In order to mimic a workload that is sensitive to latency, it chose to autoscale on a batch size at a latency threshold of roughly 80% of the optimal throughput.

Each experiment employed two g2-standard-96 machines running TGI with Llama 2 7b on a single L4 GPU, enabling autoscaling between 1 and 16 copies using the HPA custom metrics stackdriver. Ai-on-gke's locust-load-generation program was used to generate traffic with varying request sizes. To simulate traffic spikes, we increased the load by 150% after determining that it stabilized at roughly ten repetitions.

We find that its target threshold can maintain the mean time per token below ~0.4s, even in the face of 150% traffic surges.
Size of batch

Note that the average batch size has decreased by nearly 60%, which corresponds to the roughly 60% drop in traffic.

We find that its target threshold can maintain the mean latency per token almost below ~0.3s, even with 150% traffic growth.

Less than 80% of the mean time per token is preserved by the batch size threshold set at roughly 80% of the maximum throughput, as opposed to the queue size threshold set at the maximum throughput.

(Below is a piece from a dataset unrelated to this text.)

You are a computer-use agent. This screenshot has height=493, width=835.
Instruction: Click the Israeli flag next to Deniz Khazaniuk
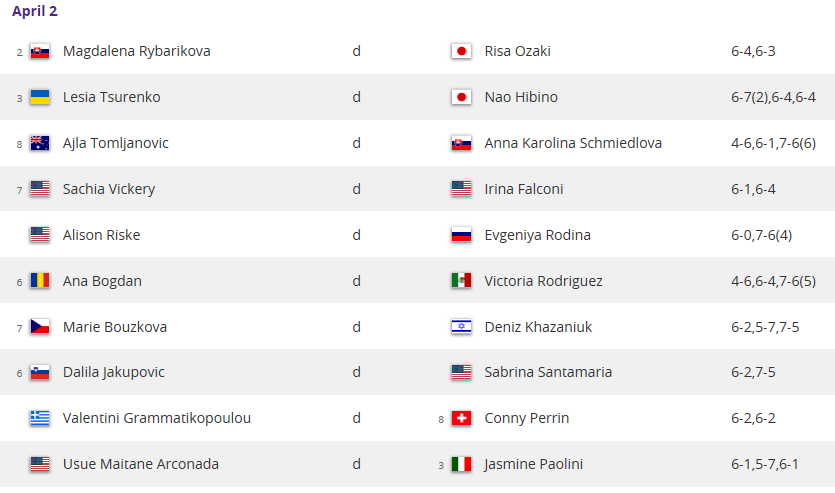point(461,326)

In an effort to enhance autoscaling

By autoscaling with GPU use, you can overprovision LLM workloads, which would raise the cost of reaching your performance goals.

You can reach your latency or throughput goals while spending as little money as possible on accelerators by autoscaling utilizing LLM server measurements. Batch size allows you to target a specific tail latency. You can change the queue size to increase throughput.